### What you should do
Extract each record and reproduce it exactly.

—————

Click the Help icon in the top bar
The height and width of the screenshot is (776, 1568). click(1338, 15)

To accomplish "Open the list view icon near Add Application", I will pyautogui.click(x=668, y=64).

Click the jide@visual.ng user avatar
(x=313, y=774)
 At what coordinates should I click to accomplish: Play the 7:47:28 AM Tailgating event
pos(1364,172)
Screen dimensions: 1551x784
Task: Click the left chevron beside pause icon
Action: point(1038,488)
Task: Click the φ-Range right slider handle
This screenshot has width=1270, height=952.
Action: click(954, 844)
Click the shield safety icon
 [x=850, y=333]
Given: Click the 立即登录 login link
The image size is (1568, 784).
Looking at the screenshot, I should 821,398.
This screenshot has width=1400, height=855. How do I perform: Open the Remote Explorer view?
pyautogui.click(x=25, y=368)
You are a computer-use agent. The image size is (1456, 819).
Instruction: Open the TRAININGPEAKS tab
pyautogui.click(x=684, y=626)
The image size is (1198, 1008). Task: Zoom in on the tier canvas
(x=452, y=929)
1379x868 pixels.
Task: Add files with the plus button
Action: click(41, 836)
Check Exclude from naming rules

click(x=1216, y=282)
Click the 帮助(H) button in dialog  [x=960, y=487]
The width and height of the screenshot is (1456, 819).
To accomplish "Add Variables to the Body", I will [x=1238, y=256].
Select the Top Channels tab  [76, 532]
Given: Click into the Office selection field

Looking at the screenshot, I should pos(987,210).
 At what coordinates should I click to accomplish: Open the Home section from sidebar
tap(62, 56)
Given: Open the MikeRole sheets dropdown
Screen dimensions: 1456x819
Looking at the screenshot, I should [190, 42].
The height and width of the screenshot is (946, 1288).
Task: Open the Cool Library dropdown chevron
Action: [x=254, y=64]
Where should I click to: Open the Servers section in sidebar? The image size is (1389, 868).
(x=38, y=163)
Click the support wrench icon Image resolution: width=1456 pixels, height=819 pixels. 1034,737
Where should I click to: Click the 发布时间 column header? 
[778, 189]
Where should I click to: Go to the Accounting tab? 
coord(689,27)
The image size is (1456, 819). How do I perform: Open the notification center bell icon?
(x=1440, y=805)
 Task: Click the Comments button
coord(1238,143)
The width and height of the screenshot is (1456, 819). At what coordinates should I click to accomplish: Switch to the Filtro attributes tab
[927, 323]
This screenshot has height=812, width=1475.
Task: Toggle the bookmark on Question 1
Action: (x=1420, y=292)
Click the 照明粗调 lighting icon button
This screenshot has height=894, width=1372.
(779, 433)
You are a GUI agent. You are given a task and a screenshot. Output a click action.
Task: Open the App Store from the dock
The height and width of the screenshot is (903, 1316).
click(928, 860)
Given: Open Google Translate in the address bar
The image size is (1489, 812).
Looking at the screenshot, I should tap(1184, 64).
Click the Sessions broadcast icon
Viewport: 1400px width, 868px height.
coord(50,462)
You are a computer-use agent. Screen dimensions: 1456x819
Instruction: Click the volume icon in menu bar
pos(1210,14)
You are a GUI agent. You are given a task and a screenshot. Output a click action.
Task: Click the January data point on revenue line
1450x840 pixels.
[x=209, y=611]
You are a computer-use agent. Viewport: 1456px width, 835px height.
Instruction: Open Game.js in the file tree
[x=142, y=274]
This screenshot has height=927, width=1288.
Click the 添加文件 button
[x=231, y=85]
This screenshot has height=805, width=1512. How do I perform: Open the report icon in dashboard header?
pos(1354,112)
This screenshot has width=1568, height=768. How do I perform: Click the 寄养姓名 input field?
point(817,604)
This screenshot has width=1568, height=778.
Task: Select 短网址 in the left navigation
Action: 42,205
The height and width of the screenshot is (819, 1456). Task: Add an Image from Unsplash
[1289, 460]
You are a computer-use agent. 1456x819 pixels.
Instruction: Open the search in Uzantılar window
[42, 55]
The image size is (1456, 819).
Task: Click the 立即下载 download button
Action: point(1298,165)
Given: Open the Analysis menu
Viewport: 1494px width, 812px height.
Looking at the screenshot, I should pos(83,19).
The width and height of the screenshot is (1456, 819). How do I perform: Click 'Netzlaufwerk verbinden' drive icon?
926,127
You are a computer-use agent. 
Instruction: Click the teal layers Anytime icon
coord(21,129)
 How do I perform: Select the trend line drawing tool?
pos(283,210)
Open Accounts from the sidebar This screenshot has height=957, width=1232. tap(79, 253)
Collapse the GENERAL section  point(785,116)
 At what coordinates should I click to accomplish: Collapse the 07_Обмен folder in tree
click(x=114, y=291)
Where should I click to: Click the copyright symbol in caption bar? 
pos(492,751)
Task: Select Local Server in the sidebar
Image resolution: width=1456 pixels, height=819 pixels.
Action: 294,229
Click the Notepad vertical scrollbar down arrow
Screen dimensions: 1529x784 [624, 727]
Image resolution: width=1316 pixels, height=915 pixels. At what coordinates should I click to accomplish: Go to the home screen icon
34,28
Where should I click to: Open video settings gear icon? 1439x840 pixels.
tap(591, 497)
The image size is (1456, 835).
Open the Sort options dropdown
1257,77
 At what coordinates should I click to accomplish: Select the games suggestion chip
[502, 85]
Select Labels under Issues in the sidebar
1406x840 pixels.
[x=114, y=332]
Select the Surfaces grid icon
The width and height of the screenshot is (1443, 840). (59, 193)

—————

### Result of this task
Click the Help icon in the top bar
The height and width of the screenshot is (776, 1568). click(1338, 15)

To accomplish "Open the list view icon near Add Application", I will pyautogui.click(x=668, y=64).

Click the jide@visual.ng user avatar
(x=313, y=774)
 At what coordinates should I click to accomplish: Play the 7:47:28 AM Tailgating event
pos(1364,172)
Screen dimensions: 1551x784
Task: Click the left chevron beside pause icon
Action: point(1038,488)
Task: Click the φ-Range right slider handle
This screenshot has width=1270, height=952.
Action: click(954, 844)
Click the shield safety icon
 [x=850, y=333]
Given: Click the 立即登录 login link
The image size is (1568, 784).
Looking at the screenshot, I should 821,398.
This screenshot has width=1400, height=855. How do I perform: Open the Remote Explorer view?
pyautogui.click(x=25, y=368)
You are a computer-use agent. The image size is (1456, 819).
Instruction: Open the TRAININGPEAKS tab
pyautogui.click(x=684, y=626)
The image size is (1198, 1008). Task: Zoom in on the tier canvas
(x=452, y=929)
1379x868 pixels.
Task: Add files with the plus button
Action: click(41, 836)
Check Exclude from naming rules

click(x=1216, y=282)
Click the 帮助(H) button in dialog  [x=960, y=487]
The width and height of the screenshot is (1456, 819).
To accomplish "Add Variables to the Body", I will [x=1238, y=256].
Select the Top Channels tab  [76, 532]
Given: Click into the Office selection field

Looking at the screenshot, I should pos(987,210).
 At what coordinates should I click to accomplish: Open the Home section from sidebar
tap(62, 56)
Given: Open the MikeRole sheets dropdown
Screen dimensions: 1456x819
Looking at the screenshot, I should [190, 42].
The height and width of the screenshot is (946, 1288).
Task: Open the Cool Library dropdown chevron
Action: [x=254, y=64]
Where should I click to: Open the Servers section in sidebar? The image size is (1389, 868).
(x=38, y=163)
Click the support wrench icon Image resolution: width=1456 pixels, height=819 pixels. 1034,737
Where should I click to: Click the 发布时间 column header? 
[778, 189]
Where should I click to: Go to the Accounting tab? 
coord(689,27)
The image size is (1456, 819). How do I perform: Open the notification center bell icon?
(x=1440, y=805)
 Task: Click the Comments button
coord(1238,143)
The width and height of the screenshot is (1456, 819). At what coordinates should I click to accomplish: Switch to the Filtro attributes tab
[927, 323]
This screenshot has height=812, width=1475.
Task: Toggle the bookmark on Question 1
Action: (x=1420, y=292)
Click the 照明粗调 lighting icon button
This screenshot has height=894, width=1372.
(779, 433)
You are a GUI agent. You are given a task and a screenshot. Output a click action.
Task: Open the App Store from the dock
The height and width of the screenshot is (903, 1316).
click(928, 860)
Given: Open Google Translate in the address bar
The image size is (1489, 812).
Looking at the screenshot, I should tap(1184, 64).
Click the Sessions broadcast icon
Viewport: 1400px width, 868px height.
coord(50,462)
You are a computer-use agent. Screen dimensions: 1456x819
Instruction: Click the volume icon in menu bar
pos(1210,14)
You are a GUI agent. You are given a task and a screenshot. Output a click action.
Task: Click the January data point on revenue line
1450x840 pixels.
[x=209, y=611]
You are a computer-use agent. Viewport: 1456px width, 835px height.
Instruction: Open Game.js in the file tree
[x=142, y=274]
This screenshot has height=927, width=1288.
Click the 添加文件 button
[x=231, y=85]
This screenshot has height=805, width=1512. How do I perform: Open the report icon in dashboard header?
pos(1354,112)
This screenshot has width=1568, height=768. How do I perform: Click the 寄养姓名 input field?
point(817,604)
This screenshot has width=1568, height=778.
Task: Select 短网址 in the left navigation
Action: 42,205
The height and width of the screenshot is (819, 1456). Task: Add an Image from Unsplash
[1289, 460]
You are a computer-use agent. 1456x819 pixels.
Instruction: Open the search in Uzantılar window
[42, 55]
The image size is (1456, 819).
Task: Click the 立即下载 download button
Action: point(1298,165)
Given: Open the Analysis menu
Viewport: 1494px width, 812px height.
Looking at the screenshot, I should pos(83,19).
The width and height of the screenshot is (1456, 819). How do I perform: Click 'Netzlaufwerk verbinden' drive icon?
926,127
You are a computer-use agent. 
Instruction: Click the teal layers Anytime icon
coord(21,129)
 How do I perform: Select the trend line drawing tool?
pos(283,210)
Open Accounts from the sidebar This screenshot has height=957, width=1232. tap(79, 253)
Collapse the GENERAL section  point(785,116)
 At what coordinates should I click to accomplish: Collapse the 07_Обмен folder in tree
click(x=114, y=291)
Where should I click to: Click the copyright symbol in caption bar? 
pos(492,751)
Task: Select Local Server in the sidebar
Image resolution: width=1456 pixels, height=819 pixels.
Action: 294,229
Click the Notepad vertical scrollbar down arrow
Screen dimensions: 1529x784 [624, 727]
Image resolution: width=1316 pixels, height=915 pixels. At what coordinates should I click to accomplish: Go to the home screen icon
34,28
Where should I click to: Open video settings gear icon? 1439x840 pixels.
tap(591, 497)
The image size is (1456, 835).
Open the Sort options dropdown
1257,77
 At what coordinates should I click to accomplish: Select the games suggestion chip
[502, 85]
Select Labels under Issues in the sidebar
1406x840 pixels.
[x=114, y=332]
Select the Surfaces grid icon
The width and height of the screenshot is (1443, 840). (59, 193)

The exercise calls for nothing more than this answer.